When looking at the performance over the past 20 years of various assets typically held by an
investor, one notes the importance of having a well-diversified portfolio and the difficulty in
achieving it. Diversification typically increases risk-adjusted returns and reduces exposure to
extreme losses. This analysis shows that adding an allocation to gold in addition to an allocation
to a commodities basket generally produced not only larger average annual returns but a higher
information ratio (return per unit of risk) as well, and perhaps more importantly, reduced the
losses experienced during economic downturns and decreased the VaR of a portfolio (Table 2).

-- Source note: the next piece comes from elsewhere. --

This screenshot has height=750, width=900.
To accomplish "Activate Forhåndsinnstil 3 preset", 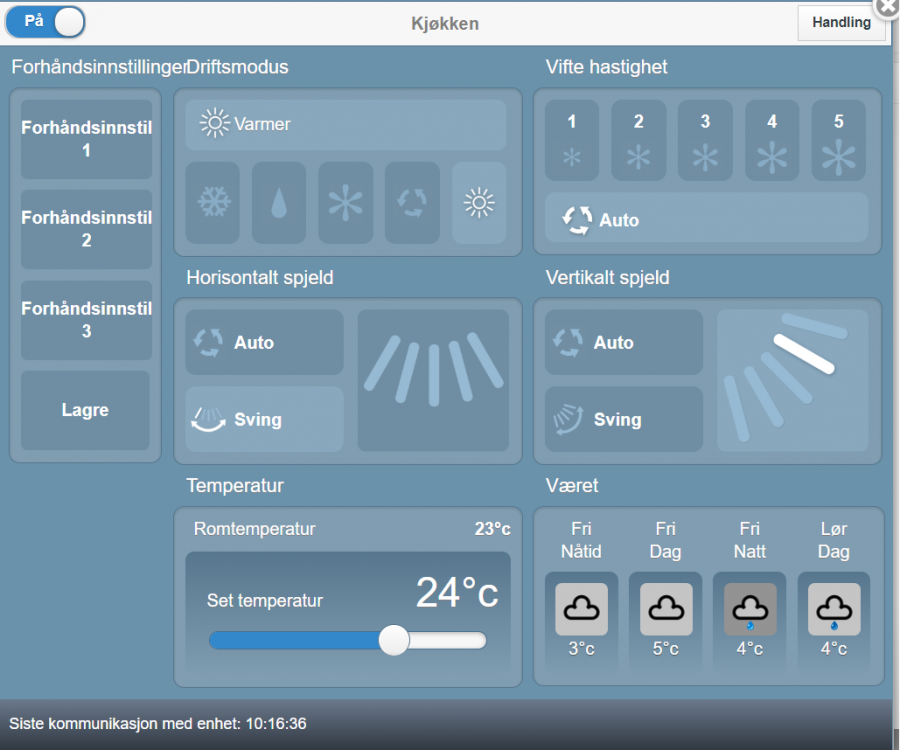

We conclude that portfolio managers and investors who already have an exposure to commodities in
their portfolio may benefit from including gold as a separate strategic asset class without
compromising long-term returns. Moreover, the inclusion of gold provides additional liquidity and
allows for a more effective risk management strategy. Indeed, since the recent financial crisis
that began to unfold in 2007, many investors and money managers (including even central bank
reserve asset managers) are increasing their attention to risk management strategies, prompted in
part by the increased frequency with which tail risks, previously considered unlikely, seem to be
happening. This shift away from strategies that solely focus on return has no doubt proven an
important catalyst for the rediscovery of gold as a viable and effective risk management tool and a
foundation asset.
But, why is it that gold enhances portfolio performance in such a unique and robust manner? It is
not the product of a single factor but the combination of golds many features, characteristics and
market dynamics that make it such a unique asset.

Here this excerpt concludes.